An alternate viewpoint for Newton’s method

The images below show Julia sets and basins of attraction related to the function $f(z)=z^5-1$. I emphasize related to; the basins of attraction of $f$ are not shown.

The first image shows the basins of attraction of $N(z)$, where $N$ is the Newton's method function for $f$.
Problem 1: Write down the function $N$ whose Julia set is shown in figure 1.

The second and third images are obtained by conjugating $N$ so that zero maps to $-1$ and $\infty$ maps to 1.
Problem 2: Indicate a strategy to find the funciton that generated those figures.

pic1.png700x700 179 KB

pic3.png700x700 194 KB

pic2.png700x700 192 KB

$$N(z)\equiv z-\frac{f(z)}{f'(z)}=z-\frac{z^5-1}{5z^4}=\frac{1}{5z^4}+\frac{4z}{5}$$ A function that maps zero to $-1$ and $\infty$ to $1$ is $$\phi(z)=\frac{z-1}{z+1}$$ The inverse is $$\phi^{-1}(z)=-\frac{z+1}{z-1}$$ Conjugating with $N$ gives $$\phi\circ N\circ\phi^{-1}(z)=\frac{20z^2+20z^3+20z^4+4z^5}{5+15z+30z^2+10z^3+5z^4-z^5}$$ The image below is of the basins of $\phi\circ N\circ\phi^{-1}(z)$. The second pair of axes is a bug.

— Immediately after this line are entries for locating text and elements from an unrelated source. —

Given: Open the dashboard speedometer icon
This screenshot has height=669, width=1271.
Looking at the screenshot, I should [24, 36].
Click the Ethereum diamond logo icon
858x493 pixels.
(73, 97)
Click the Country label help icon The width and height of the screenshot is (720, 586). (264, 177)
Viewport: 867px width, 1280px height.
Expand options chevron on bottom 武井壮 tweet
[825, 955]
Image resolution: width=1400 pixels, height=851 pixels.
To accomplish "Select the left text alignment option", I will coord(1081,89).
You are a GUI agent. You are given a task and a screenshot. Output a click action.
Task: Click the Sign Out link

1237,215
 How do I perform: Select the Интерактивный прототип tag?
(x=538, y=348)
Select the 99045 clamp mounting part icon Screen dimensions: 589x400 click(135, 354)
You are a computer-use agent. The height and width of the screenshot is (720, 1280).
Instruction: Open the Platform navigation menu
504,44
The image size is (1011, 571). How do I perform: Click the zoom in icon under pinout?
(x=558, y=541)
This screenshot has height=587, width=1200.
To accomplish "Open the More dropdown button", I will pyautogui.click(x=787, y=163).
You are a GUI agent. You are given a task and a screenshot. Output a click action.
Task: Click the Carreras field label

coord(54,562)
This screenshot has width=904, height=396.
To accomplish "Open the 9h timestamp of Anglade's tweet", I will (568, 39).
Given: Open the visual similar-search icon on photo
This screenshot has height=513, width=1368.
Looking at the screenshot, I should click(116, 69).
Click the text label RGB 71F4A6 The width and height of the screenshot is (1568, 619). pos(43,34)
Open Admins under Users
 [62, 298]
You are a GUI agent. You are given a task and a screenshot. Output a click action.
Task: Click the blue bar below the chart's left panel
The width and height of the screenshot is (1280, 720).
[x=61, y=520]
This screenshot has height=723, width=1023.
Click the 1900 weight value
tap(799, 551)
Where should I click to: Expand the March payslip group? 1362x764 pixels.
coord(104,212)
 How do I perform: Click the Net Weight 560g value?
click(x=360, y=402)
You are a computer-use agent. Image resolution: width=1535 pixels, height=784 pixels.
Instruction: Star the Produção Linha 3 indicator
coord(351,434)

BigJulia.png700x700 195 KB

@RedCrayon Looks great! I wonder what's with the weird, double real-axis?

If you begin a scan with "axes" true, and then begin another scan with different "z min" and "z max," this bug occurs. You get the updated picture, but the updated axes are overlaid with the old axes.